(Collected data entries)
-*-

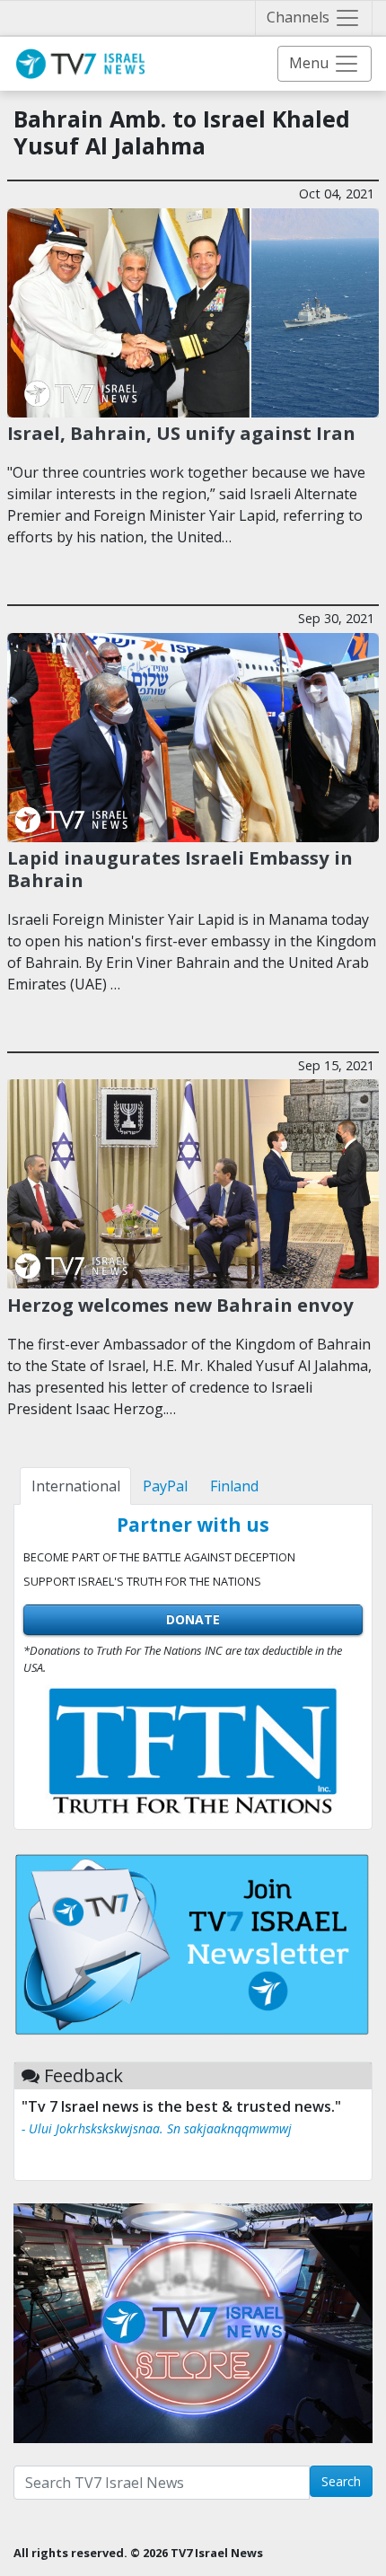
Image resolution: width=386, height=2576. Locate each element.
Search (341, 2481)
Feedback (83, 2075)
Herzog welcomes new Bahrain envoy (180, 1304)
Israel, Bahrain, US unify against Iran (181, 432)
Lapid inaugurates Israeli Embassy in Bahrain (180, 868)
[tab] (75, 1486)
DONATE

-*-

=== EXERCISE DESCRIPTION ===
The records are to be returned verbatim. Skip any picture they contain.

=== TASK SOLUTION ===
Image resolution: width=386, height=2576. Locate each element.
Search (341, 2481)
Feedback (83, 2075)
Herzog welcomes new Bahrain envoy (180, 1304)
Israel, Bahrain, US unify against Iran (181, 432)
Lapid inaugurates Israeli Embassy in Bahrain (180, 868)
[tab] (75, 1486)
DONATE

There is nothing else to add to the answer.